The photo below shows the view, looking toward Snug Cove. We both had a keen eye on guard for the ferry traffic crossing and coming into the Queen Charlotte Channel. The high peak in the background is the Bowen Island Ecological Reserve. In front of that is Dorman Point and in front of that is Miller’s Landing. Between those two landmasses is the Snug Cove Terminal. And Eaglecliff is the land area in the foreground of the photograph.
As we paddled toward Horseshoe Bay, the Snug Cove ferry emerged from Snug Cove. We started to quicken the pace as I hoped to be close behind the ferry. That way, we could cross if the opportunity presented. As we frantically struggled to make up the distance, the Nanaimo ferry departed.

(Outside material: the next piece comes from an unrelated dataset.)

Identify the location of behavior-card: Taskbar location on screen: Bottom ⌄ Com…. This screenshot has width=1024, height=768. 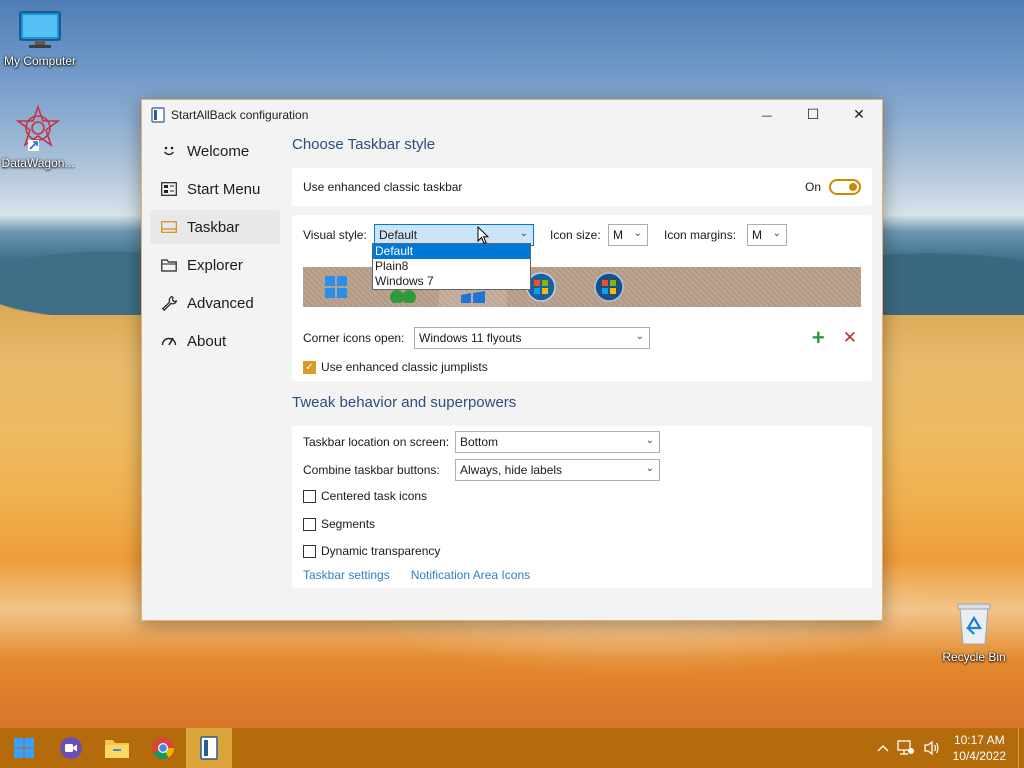
(582, 507).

We quickened the pace more as we were still far off from both of the vessel’s paths. There was no sign of the ferry returning from Nanaimo anywhere in the Queen Charlotte Channel, though the visibility was hazier in the distance. We paddled harder.
As we watched the departing Nanaimo ferry travel further off into the distance, we were confident that we would see the arriving ferry in time. Though, we weren’t about to let up on our paddling. To our port side, the Langdale ferry was now returning to Horseshoe Bay, but we were a comfortable distance out of its path.
Finally, we were close enough to Tyee Point that we were both comfortable enough to let up on our paddling. We made our way through the small islets at the point and then toward the docks. We had made it! Assuming we could navigate around the docks and moored ferries in the image below.
The area of the public dock that we had launched from was busy. So, we decided to land on the beach. It would also be easier to get our gear-loaded boards out of the water this way. We just carried them up the stairs, fully loaded one at a time.
Michael was by shortly after we landed to shuttle us back to Ferdinand. From there, Trevor and I were on a mission to find a burger and beer. After getting some intel, we set our sights on the Alibi Room. We were able to get a patio seat shortly before the dinner rush and enjoyed a well-deserved burger and brew!
The nice thing about shortening our trip was that I still had the holiday Monday to clean up my gear. The image below is the unglamorous side of SUP touring. A backyard turned into a makeshift laundromat. The weather was beautiful, and I had just spent two marvellous days out on the water. It was well worth the clean-up.
In the end, we paddled approximately 16 kilometres on the second day. So, overall it was nearly 50 kilometers over the two days.